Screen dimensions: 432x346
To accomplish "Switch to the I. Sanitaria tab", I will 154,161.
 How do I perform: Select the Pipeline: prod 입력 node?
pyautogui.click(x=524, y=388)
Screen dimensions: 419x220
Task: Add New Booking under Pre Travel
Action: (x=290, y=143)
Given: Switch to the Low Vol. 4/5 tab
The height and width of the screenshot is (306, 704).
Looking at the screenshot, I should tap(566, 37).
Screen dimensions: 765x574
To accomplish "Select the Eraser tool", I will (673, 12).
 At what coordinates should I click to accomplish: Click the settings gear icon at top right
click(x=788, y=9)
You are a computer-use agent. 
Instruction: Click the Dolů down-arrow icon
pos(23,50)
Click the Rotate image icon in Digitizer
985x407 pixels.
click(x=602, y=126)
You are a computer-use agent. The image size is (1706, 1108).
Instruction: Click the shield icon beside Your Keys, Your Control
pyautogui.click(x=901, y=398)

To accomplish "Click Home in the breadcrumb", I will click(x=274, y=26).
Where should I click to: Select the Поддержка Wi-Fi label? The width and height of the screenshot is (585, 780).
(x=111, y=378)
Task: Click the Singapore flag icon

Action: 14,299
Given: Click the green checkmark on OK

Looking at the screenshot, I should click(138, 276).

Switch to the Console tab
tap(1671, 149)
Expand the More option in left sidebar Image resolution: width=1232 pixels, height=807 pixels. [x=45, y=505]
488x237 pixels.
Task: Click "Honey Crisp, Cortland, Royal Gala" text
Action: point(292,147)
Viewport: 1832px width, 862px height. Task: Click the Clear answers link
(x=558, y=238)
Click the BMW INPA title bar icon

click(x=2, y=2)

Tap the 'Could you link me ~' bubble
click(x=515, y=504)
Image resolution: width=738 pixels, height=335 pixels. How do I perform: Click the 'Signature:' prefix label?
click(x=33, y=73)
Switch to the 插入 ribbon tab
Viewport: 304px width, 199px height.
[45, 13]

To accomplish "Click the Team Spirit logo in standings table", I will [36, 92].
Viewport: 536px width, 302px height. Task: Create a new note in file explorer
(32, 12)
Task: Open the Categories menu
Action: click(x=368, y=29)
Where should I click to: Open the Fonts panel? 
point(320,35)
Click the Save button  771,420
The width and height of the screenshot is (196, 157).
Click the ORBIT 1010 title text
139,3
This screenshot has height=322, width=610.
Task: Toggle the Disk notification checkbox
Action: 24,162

+ + + +

### [Written exercise]
Write out the records from the line containing "Click the Save" through the final line, inclusive.

### [Response to this task]
Click the Save button  771,420
The width and height of the screenshot is (196, 157).
Click the ORBIT 1010 title text
139,3
This screenshot has height=322, width=610.
Task: Toggle the Disk notification checkbox
Action: 24,162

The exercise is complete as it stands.